• **TASK STATEMENT**
Where does the string "Expand" appear in the material? Copy each line that holds it.

---------------

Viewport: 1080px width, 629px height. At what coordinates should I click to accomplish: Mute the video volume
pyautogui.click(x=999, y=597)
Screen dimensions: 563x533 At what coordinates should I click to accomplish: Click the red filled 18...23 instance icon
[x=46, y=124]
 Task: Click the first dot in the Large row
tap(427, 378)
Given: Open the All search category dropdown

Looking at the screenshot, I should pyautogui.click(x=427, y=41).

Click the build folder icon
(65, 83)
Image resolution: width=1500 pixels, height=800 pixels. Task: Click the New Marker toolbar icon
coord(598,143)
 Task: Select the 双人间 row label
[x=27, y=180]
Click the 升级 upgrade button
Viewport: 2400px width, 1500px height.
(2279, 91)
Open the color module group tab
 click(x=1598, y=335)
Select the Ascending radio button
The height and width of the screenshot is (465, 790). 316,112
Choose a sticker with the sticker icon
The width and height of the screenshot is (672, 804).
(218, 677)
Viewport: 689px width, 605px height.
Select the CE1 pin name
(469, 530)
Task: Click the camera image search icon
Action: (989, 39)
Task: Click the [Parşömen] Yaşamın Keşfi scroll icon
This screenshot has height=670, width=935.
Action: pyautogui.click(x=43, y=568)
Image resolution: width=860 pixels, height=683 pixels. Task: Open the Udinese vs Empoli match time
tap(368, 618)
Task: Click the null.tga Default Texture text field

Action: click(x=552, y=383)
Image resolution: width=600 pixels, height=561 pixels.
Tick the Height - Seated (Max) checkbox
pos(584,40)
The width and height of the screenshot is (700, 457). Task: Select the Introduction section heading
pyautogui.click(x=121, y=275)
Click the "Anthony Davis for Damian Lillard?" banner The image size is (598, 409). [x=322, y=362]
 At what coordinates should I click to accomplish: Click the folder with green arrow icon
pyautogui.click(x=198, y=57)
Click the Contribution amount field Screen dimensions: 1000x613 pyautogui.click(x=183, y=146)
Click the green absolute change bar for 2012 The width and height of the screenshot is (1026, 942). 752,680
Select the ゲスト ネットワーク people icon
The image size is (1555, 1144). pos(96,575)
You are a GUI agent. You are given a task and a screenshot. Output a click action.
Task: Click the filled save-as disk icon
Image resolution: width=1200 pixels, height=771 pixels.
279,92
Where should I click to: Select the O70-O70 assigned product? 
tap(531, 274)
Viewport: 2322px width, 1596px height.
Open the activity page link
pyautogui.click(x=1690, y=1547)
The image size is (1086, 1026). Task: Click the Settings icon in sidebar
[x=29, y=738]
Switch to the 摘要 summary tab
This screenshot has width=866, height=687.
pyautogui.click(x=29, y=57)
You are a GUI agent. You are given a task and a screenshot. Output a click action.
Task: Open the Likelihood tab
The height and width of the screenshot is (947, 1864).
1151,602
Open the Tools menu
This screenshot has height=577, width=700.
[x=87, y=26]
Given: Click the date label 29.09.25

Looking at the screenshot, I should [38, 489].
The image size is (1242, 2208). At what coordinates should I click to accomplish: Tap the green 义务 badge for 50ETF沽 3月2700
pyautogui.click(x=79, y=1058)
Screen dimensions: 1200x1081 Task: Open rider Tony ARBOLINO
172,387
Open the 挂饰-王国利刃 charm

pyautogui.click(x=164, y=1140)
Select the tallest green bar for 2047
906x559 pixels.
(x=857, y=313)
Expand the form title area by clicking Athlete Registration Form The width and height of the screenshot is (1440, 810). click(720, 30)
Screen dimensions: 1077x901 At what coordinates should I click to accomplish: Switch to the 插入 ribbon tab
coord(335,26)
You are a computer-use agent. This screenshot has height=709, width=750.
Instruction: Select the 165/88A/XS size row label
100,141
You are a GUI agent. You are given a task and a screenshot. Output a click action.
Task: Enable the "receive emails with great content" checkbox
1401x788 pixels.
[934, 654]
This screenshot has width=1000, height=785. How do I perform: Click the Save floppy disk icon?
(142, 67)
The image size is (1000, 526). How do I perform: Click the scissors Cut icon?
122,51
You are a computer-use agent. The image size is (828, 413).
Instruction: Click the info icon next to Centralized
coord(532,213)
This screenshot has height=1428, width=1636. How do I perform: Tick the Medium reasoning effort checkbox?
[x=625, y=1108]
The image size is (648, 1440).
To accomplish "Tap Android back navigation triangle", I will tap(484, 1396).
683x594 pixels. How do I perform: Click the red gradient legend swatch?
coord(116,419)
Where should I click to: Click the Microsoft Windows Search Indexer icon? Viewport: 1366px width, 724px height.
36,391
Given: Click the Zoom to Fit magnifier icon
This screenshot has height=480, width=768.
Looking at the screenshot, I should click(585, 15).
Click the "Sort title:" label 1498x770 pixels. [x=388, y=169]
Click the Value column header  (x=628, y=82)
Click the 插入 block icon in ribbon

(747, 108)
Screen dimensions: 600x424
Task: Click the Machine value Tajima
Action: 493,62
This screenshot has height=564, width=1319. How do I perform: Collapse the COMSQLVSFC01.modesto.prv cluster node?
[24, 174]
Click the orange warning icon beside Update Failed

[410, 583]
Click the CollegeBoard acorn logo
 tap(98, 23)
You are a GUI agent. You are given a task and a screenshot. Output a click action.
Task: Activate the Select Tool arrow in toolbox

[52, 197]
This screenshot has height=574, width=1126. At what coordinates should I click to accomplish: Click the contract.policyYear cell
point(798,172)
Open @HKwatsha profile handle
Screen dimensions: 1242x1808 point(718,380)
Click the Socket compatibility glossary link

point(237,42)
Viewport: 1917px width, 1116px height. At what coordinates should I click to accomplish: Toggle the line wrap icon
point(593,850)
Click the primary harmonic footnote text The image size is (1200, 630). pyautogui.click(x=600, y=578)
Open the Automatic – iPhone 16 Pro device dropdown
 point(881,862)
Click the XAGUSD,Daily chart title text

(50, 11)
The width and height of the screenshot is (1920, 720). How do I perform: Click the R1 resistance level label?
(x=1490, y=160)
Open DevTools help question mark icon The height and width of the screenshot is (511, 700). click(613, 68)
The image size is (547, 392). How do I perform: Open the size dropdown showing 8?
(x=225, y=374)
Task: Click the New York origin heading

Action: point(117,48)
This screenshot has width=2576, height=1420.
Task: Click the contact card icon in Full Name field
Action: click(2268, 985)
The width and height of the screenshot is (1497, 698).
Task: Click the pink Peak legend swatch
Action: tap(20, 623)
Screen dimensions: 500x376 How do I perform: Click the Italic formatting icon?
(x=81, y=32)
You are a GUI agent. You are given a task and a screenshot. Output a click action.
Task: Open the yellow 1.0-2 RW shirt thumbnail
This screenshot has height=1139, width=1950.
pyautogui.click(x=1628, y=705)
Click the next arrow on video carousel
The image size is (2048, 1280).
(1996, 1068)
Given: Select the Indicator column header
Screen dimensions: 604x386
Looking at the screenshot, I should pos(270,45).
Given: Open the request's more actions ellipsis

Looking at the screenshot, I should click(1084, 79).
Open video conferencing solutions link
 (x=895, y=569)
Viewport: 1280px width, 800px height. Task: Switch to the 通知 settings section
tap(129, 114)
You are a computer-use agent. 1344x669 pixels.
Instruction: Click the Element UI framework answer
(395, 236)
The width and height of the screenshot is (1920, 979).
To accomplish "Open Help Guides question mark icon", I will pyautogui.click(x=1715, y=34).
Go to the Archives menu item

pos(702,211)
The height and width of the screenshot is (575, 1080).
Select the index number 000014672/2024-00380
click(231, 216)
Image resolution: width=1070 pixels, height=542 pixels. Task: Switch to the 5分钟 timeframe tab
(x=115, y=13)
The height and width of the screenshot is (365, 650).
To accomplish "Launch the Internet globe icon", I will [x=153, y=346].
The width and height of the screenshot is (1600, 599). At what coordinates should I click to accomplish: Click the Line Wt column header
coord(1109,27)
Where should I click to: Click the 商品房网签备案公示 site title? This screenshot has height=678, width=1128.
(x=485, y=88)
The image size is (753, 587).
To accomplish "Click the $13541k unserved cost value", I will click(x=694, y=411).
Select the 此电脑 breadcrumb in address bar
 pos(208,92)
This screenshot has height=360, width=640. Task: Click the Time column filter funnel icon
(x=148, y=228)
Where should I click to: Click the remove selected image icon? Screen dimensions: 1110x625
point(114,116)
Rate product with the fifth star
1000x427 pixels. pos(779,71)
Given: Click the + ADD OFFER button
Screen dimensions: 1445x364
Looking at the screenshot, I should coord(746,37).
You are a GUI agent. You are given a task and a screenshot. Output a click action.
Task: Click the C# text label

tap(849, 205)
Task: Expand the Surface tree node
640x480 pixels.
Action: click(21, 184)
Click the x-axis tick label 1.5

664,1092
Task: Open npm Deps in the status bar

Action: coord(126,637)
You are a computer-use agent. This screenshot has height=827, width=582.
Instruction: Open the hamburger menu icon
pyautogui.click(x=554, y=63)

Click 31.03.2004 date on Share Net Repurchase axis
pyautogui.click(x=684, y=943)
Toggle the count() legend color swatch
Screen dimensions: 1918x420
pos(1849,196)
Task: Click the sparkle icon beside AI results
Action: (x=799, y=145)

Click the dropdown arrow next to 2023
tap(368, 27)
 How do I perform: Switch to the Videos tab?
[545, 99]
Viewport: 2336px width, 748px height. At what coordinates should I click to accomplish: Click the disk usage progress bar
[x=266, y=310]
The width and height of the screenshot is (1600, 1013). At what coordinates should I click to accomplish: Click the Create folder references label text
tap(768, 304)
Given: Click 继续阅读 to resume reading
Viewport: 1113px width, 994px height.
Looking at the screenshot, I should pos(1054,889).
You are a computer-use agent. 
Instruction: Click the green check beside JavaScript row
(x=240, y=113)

---------------

• **EXPECTED ANSWER**
Expand the form title area by clicking Athlete Registration Form The width and height of the screenshot is (1440, 810). click(720, 30)
Task: Expand the Surface tree node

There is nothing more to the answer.